Goddess Anahita

Anahita - The Mother Goddess of Waters in Pre-Islamic Persia and Armenia

Anahita is the Old Persian form of the name of an Iranian goddess and appears in complete and earlier form as Aredvi Sura Anahita (Arədvī Sūrā Anāhitā); the Avestan language name of an Indo-Iranian cosmological figure venerated as the divinity of 'the Waters' (Aban) and hence associated with fertility, healing and wisdom.

Aredvi Sura Anahita is Ardwisur Anahid or Nahid in Middle- and Modern Persian, Anahit or Anaheed in Armenian. Naahid is a common name in modern persia. Also known as Harahvati [Saraswati in India] as Persian pronounce makes S as H like instead of Sindhu they said Hindu ! All people living across Sindhu Darya were called Sindhu people or Hindu People.

Aab is a common Farsi word. Like Punjaab is 5 waters. TezAab is acidic water. In RigVed the waters are referred as Sansrkit - Apas. The Sumerians called primeval waters as Abzu. APO is the Avestan concept of "the waters" Doaab, spit of land lying between two confluent rivers.

All the waters of the world created by Ahura Mazda originate from the source Aredvi Sura Anahita, the life-increasing, herd-increasing, fold-increasing, who makes prosperity for all countries.

As a divinity of the waters (Abaan), the yazata is of Indo-Iranian origin, according to Lommel related to Sanskrit Sarasvati that, like its Proto-Iranian equivalent Harahvati, derives from Indo-Iranian Saraswati. In its old Iranian form Harahvati, "her name was given to the region, rich in rivers, whose modern capital is Delhi (Avestan Haraxvaiti Old Persian Harahuvati-, Greek Arachosia pronounced as Arakosia)." It is derived from the Goddess Sarasvati. "Like the Devi Saraswati, [Aredvi Sura Anahita] nurtures crops and herds; and is hailed both as a divinity and the mythical river that she personifies, as great in bigness as all these waters which flow forth upon the earth!

As a divinity Aredvi Sura Anahita is of enormous significance to the Zoroastrian religion, for as a representative of Aban ("the waters"), she is in effect the divinity towards whom the Yasna service – the primary act of worship – is directed. (see Ab-Zohr). "To this day reverence for water is deeply ingrained in Zoroastrians, and in orthodox communities offerings are regularly made to the household well or nearby stream.

The shrine of Bibi Shahrbanu at royal Ray (Medea) was once dedicated to Anahita. Similarly, one of the "most beloved mountain shrines of the Zoroastrians of Yazd, set beside a living spring and a great confluence of water-courses, is devoted to Banu-Pars, "the Lady of Persia"

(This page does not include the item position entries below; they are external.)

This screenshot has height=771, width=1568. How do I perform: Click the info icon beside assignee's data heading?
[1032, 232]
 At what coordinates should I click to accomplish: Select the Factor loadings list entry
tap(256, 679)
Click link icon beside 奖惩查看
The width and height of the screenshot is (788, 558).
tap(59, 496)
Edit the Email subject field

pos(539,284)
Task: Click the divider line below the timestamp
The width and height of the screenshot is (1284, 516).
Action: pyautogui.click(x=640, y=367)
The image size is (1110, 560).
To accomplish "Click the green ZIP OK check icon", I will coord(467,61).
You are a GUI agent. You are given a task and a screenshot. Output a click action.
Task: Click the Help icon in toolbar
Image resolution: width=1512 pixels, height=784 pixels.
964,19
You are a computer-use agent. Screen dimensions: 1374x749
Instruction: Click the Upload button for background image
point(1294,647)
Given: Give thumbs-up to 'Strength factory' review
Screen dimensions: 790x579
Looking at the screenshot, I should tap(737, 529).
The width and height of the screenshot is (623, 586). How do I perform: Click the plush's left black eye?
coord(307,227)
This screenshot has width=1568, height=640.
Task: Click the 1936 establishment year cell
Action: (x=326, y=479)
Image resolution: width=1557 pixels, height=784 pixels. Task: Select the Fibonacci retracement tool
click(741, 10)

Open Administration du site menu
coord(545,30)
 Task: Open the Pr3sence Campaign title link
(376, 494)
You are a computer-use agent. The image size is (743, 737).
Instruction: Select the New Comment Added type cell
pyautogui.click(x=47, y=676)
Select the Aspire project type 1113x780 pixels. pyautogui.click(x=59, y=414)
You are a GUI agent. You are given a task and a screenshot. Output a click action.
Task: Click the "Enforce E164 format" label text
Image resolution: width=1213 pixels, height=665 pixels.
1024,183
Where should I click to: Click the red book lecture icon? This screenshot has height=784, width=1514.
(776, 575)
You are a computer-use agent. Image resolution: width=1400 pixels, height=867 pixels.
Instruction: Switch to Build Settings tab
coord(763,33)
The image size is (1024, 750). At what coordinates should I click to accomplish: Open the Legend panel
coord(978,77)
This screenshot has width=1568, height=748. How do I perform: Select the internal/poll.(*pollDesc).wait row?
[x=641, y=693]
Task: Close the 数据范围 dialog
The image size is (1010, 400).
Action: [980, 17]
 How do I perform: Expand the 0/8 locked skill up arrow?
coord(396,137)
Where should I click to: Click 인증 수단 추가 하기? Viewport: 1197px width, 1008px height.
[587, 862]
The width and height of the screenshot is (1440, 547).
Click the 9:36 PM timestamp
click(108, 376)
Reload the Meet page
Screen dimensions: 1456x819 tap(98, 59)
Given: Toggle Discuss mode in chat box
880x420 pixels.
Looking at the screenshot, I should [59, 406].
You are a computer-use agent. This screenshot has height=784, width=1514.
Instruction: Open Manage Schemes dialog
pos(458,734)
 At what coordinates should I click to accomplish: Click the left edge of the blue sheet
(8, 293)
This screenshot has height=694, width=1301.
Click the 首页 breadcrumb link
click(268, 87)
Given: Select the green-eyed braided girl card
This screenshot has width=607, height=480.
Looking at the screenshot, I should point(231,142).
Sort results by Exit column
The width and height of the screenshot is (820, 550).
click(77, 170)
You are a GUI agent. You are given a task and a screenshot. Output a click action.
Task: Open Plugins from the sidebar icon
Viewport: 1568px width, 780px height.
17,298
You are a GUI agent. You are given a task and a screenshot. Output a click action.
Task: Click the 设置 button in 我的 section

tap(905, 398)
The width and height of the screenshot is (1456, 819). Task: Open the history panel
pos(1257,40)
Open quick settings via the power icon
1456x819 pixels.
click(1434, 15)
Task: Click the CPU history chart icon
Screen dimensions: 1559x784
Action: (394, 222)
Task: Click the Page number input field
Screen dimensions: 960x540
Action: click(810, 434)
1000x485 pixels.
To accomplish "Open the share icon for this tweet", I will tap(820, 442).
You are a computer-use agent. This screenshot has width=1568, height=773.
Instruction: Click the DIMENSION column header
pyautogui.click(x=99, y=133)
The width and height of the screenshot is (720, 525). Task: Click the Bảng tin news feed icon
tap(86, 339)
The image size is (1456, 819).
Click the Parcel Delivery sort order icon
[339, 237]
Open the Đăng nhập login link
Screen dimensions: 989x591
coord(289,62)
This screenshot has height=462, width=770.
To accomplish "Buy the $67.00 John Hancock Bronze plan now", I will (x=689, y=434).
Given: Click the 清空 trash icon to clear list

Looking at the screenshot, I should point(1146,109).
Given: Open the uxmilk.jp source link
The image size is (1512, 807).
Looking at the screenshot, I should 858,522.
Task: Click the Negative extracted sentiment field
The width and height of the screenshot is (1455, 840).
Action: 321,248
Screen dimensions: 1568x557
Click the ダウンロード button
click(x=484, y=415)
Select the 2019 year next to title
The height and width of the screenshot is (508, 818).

The Armenian cult of Anahit, as well as the pre-Christian Armenian religion in general, was very closely connected to Persian Zoroastrianism, but it also had significant distinct features deriving from local pagan traditions as well as from non-Zoroastrian foreign cults. In present-day Armenia, it is remembered as part of the historical mythological heritage of the nation, and the name Anahid is a popular female given name. In 1997, the Central Bank of Armenia issued a commemorative gold coin with an image of the divinity Anahita.